> Quoted text:
------------------------------------------------
Bumping priority to critical and assigning to myself. Now my goal is to try and get this done for the 5.0 release. :)

webchick’s picture

I discussed with dww a plan for implementing this. Since he's hard at work on the new release system for contributed modules, the backend of project module and its sub-modules will probably change quite significantly in the next little while. Therefore, it probably makes more sense to start at the "high-level" architectural level rather than worry about implementation at this stage.

We were talking on IRC and drewish came up with the idea to make the various factors weighted so we could tweak it, and make adjustments later on. Ideally, this would be built in a general way so sites outside of Drupal.org could tweak it to their needs. So we come up with a list of criteria, and people can add/delete criteria and weight it according to what should make the project more/less "healthy"

So here are some of the criteria we came up with:

  • Age of the project
  • Number of releases
  • # of downloads (all agreed this should not be weighted highly, because a) it can be manipulated easily and b) a lot of people download stuff from cvs and never use the download link -- is there a way of tracking this somehow??)
  • # of sites implementing this module -- cull from drupal module?
  • Length of time since last commit
  • Average commits per (some time frame) -- indicates the love it's seeing from its maintainer
  • # of outstanding bugs
  • average length of time that bugs stay outstanding per (some time frame)
  • # of posts to an issue queue per (some time frame) -- represents how many people "care" about a module
  • Other??
dww’s picture

@# of sites implementing this module -- cull from drupal module?
see: http://drupal.org/node/66013 and http://drupal.org/node/66015

i'm too tired to think more clearly about the rest of this right now. hopefully i'll find time/energy to look at this more closely in the near future...
------------------------------------------------
> Records from a dataset:
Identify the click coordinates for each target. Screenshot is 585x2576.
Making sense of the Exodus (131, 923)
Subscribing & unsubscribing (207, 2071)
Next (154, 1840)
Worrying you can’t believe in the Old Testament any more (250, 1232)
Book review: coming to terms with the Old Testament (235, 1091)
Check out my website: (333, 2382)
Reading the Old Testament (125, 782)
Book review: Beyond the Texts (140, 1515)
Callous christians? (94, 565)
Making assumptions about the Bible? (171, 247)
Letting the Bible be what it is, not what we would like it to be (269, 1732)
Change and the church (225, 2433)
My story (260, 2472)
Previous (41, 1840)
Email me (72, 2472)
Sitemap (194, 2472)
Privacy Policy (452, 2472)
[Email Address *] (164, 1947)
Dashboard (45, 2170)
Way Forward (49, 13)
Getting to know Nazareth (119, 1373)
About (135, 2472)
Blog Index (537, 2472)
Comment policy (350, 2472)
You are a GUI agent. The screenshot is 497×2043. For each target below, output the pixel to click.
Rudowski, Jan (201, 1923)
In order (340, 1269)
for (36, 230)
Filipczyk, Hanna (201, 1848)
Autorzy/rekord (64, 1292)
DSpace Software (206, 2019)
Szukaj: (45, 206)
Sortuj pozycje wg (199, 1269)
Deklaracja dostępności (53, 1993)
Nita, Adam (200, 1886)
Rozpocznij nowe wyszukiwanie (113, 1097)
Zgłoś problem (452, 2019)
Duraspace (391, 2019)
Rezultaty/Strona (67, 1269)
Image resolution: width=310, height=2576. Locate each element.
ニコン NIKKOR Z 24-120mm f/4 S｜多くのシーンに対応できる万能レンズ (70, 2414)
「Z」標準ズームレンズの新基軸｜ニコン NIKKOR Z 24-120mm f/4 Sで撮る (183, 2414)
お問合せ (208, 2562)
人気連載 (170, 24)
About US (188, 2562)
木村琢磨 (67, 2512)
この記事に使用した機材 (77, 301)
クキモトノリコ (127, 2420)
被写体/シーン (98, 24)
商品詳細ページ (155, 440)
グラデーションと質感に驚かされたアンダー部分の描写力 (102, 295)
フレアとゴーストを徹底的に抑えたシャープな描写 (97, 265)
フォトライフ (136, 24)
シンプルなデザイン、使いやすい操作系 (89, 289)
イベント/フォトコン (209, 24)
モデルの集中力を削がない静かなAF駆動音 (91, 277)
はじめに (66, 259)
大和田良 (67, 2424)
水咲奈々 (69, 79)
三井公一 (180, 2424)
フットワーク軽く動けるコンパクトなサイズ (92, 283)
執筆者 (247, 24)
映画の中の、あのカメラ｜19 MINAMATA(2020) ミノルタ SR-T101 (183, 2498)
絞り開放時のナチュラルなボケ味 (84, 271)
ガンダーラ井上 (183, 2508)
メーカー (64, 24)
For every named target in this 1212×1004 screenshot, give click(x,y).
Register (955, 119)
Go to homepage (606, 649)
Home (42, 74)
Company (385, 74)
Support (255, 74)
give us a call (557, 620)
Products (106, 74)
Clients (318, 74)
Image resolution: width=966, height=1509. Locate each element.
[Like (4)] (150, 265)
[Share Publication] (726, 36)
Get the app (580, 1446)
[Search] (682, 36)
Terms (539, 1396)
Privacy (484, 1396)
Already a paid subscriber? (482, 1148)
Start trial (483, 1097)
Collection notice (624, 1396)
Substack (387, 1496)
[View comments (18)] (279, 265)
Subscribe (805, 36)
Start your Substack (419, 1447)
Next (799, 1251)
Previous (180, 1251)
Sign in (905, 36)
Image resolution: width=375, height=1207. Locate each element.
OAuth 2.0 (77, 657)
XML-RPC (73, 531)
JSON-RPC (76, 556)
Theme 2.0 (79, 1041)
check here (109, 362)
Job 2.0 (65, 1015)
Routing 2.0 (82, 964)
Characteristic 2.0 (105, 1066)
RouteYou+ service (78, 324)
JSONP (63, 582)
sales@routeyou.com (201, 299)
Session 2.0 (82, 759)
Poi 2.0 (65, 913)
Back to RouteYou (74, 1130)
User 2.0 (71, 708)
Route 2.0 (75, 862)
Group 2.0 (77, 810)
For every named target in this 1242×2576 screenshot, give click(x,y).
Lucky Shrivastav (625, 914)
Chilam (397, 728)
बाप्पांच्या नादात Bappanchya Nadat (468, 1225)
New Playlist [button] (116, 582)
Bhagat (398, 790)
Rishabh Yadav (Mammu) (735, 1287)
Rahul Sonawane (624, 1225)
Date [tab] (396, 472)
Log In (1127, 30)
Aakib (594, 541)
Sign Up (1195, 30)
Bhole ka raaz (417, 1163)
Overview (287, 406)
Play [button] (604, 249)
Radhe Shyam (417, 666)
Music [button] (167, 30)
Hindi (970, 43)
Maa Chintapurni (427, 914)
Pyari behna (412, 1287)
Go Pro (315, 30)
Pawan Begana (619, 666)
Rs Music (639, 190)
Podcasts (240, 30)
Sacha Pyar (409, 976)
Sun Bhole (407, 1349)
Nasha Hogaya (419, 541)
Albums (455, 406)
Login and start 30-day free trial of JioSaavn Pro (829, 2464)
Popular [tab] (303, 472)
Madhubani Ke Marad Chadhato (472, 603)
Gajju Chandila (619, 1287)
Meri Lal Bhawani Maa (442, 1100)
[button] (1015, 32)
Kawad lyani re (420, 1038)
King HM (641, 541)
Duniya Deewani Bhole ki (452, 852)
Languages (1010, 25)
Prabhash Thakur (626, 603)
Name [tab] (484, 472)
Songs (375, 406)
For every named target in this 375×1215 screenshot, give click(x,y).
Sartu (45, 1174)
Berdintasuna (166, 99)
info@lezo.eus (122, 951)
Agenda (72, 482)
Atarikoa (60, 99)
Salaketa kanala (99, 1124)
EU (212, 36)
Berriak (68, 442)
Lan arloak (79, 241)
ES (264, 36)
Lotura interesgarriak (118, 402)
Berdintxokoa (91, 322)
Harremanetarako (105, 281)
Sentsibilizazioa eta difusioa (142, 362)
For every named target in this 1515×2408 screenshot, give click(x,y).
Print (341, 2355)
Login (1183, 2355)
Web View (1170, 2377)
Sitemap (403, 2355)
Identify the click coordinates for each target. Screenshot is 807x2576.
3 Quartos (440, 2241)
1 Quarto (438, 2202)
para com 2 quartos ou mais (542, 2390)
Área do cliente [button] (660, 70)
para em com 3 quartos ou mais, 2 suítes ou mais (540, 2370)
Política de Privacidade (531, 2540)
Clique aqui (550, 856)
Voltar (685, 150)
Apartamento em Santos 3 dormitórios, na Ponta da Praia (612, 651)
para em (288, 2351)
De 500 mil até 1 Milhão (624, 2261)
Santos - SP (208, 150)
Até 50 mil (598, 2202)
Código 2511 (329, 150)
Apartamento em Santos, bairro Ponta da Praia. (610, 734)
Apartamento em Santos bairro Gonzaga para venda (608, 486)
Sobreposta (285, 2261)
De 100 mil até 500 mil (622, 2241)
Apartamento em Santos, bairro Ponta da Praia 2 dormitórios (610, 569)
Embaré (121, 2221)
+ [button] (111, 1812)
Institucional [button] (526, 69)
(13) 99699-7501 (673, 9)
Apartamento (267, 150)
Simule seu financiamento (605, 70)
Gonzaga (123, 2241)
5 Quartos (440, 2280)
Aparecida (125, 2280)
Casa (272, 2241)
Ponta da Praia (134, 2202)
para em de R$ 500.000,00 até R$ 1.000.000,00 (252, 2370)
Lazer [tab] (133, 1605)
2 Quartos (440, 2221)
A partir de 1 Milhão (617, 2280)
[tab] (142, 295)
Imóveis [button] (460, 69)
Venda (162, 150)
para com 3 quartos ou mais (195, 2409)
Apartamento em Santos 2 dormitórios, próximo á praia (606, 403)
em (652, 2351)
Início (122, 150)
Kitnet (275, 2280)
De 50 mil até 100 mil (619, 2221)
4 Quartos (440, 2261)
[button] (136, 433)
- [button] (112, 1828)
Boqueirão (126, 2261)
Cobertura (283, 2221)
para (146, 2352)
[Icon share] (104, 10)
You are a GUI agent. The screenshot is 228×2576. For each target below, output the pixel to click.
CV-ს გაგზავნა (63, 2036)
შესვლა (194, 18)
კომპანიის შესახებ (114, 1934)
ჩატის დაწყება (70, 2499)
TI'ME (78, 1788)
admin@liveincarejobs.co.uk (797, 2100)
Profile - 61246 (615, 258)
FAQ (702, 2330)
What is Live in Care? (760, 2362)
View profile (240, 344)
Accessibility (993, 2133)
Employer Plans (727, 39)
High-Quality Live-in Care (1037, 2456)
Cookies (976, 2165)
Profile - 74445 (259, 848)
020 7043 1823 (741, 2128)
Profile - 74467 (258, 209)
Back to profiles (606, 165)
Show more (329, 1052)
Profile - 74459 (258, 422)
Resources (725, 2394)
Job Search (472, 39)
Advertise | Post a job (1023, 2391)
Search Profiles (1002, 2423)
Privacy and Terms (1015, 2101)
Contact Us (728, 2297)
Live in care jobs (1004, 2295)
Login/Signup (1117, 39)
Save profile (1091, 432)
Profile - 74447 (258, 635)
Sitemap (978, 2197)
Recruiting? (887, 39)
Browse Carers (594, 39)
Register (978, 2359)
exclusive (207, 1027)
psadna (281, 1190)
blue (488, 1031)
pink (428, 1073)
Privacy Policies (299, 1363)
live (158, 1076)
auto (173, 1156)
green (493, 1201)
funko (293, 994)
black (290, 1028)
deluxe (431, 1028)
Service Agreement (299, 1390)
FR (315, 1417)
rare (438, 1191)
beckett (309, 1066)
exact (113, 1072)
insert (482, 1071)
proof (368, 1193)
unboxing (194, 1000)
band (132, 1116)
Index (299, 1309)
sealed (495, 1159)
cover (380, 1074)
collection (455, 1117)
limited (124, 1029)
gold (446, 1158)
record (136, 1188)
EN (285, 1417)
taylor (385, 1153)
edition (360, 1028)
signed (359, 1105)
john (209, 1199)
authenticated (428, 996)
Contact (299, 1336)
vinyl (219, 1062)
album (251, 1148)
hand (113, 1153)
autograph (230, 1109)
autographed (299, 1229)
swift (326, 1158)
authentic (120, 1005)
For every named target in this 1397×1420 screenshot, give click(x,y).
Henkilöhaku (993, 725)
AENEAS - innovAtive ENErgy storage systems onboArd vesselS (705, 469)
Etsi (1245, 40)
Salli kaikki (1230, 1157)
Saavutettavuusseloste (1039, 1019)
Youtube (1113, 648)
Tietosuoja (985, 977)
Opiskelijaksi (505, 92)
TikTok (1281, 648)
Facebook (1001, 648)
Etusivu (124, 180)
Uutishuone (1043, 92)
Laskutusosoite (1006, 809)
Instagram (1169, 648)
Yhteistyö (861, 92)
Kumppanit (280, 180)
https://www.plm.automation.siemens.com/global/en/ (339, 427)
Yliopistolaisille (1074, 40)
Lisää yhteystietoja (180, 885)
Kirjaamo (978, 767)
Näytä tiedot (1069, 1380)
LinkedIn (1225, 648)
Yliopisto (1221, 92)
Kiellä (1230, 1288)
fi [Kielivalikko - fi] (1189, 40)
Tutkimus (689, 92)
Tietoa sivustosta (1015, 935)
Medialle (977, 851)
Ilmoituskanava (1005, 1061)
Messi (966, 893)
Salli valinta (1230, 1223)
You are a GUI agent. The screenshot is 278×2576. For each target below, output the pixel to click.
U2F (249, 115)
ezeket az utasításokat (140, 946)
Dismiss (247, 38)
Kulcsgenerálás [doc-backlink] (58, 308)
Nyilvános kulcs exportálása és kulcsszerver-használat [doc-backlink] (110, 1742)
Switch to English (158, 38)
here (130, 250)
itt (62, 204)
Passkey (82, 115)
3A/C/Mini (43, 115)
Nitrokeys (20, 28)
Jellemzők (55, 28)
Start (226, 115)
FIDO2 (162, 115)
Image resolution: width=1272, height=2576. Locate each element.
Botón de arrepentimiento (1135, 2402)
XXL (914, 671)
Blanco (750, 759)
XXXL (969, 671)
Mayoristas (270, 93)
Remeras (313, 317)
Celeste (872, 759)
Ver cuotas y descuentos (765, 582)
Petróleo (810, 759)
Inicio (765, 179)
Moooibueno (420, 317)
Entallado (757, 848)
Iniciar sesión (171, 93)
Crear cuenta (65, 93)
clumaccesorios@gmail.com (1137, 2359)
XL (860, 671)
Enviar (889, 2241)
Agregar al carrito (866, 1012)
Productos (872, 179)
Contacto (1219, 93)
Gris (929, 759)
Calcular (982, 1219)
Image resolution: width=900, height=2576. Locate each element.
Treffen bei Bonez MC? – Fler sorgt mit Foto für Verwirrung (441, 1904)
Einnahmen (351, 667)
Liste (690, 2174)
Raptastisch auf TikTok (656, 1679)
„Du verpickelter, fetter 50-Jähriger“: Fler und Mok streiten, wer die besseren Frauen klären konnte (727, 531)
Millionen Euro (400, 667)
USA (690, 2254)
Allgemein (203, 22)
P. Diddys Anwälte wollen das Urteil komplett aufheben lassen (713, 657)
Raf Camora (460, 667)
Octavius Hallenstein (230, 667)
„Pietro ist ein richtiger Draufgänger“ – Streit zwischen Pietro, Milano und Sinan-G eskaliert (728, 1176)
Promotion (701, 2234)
------------------------------------------------
> Problem set:
A. Extract the forum thread on project health criteria in full, with every line unchanged.
B. Convert the part of the entries that opens with the line containing "TikTok (1281, 648)" and closes with the line containing "Nyilvános kulcs exportálása" into a Markdown table with the columns Row and Line. Omit blank lines, and include nothing outside that part.

> Solutions in order:
A.
Bumping priority to critical and assigning to myself. Now my goal is to try and get this done for the 5.0 release. :)

webchick’s picture

I discussed with dww a plan for implementing this. Since he's hard at work on the new release system for contributed modules, the backend of project module and its sub-modules will probably change quite significantly in the next little while. Therefore, it probably makes more sense to start at the "high-level" architectural level rather than worry about implementation at this stage.

We were talking on IRC and drewish came up with the idea to make the various factors weighted so we could tweak it, and make adjustments later on. Ideally, this would be built in a general way so sites outside of Drupal.org could tweak it to their needs. So we come up with a list of criteria, and people can add/delete criteria and weight it according to what should make the project more/less "healthy"

So here are some of the criteria we came up with:

  • Age of the project
  • Number of releases
  • # of downloads (all agreed this should not be weighted highly, because a) it can be manipulated easily and b) a lot of people download stuff from cvs and never use the download link -- is there a way of tracking this somehow??)
  • # of sites implementing this module -- cull from drupal module?
  • Length of time since last commit
  • Average commits per (some time frame) -- indicates the love it's seeing from its maintainer
  • # of outstanding bugs
  • average length of time that bugs stay outstanding per (some time frame)
  • # of posts to an issue queue per (some time frame) -- represents how many people "care" about a module
  • Other??
dww’s picture

@# of sites implementing this module -- cull from drupal module?
see: http://drupal.org/node/66013 and http://drupal.org/node/66015

i'm too tired to think more clearly about the rest of this right now. hopefully i'll find time/energy to look at this more closely in the near future...

B.
| Row | Line |
|---|---|
| 1 | TikTok (1281, 648) |
| 2 | Facebook (1001, 648) |
| 3 | Etusivu (124, 180) |
| 4 | Uutishuone (1043, 92) |
| 5 | Laskutusosoite (1006, 809) |
| 6 | Instagram (1169, 648) |
| 7 | Yhteistyö (861, 92) |
| 8 | Kumppanit (280, 180) |
| 9 | https://www.plm.automation.siemens.com/global/en/ (339, 427) |
| 10 | Yliopistolaisille (1074, 40) |
| 11 | Lisää yhteystietoja (180, 885) |
| 12 | Kirjaamo (978, 767) |
| 13 | Näytä tiedot (1069, 1380) |
| 14 | LinkedIn (1225, 648) |
| 15 | Yliopisto (1221, 92) |
| 16 | Kiellä (1230, 1288) |
| 17 | fi [Kielivalikko - fi] (1189, 40) |
| 18 | Tutkimus (689, 92) |
| 19 | Tietoa sivustosta (1015, 935) |
| 20 | Medialle (977, 851) |
| 21 | Ilmoituskanava (1005, 1061) |
| 22 | Messi (966, 893) |
| 23 | Salli valinta (1230, 1223) |
| 24 | You are a GUI agent. The screenshot is 278×2576. For each target below, output the pixel to click. |
| 25 | U2F (249, 115) |
| 26 | ezeket az utasításokat (140, 946) |
| 27 | Dismiss (247, 38) |
| 28 | Kulcsgenerálás [doc-backlink] (58, 308) |
| 29 | Nyilvános kulcs exportálása és kulcsszerver-használat [doc-backlink] (110, 1742) |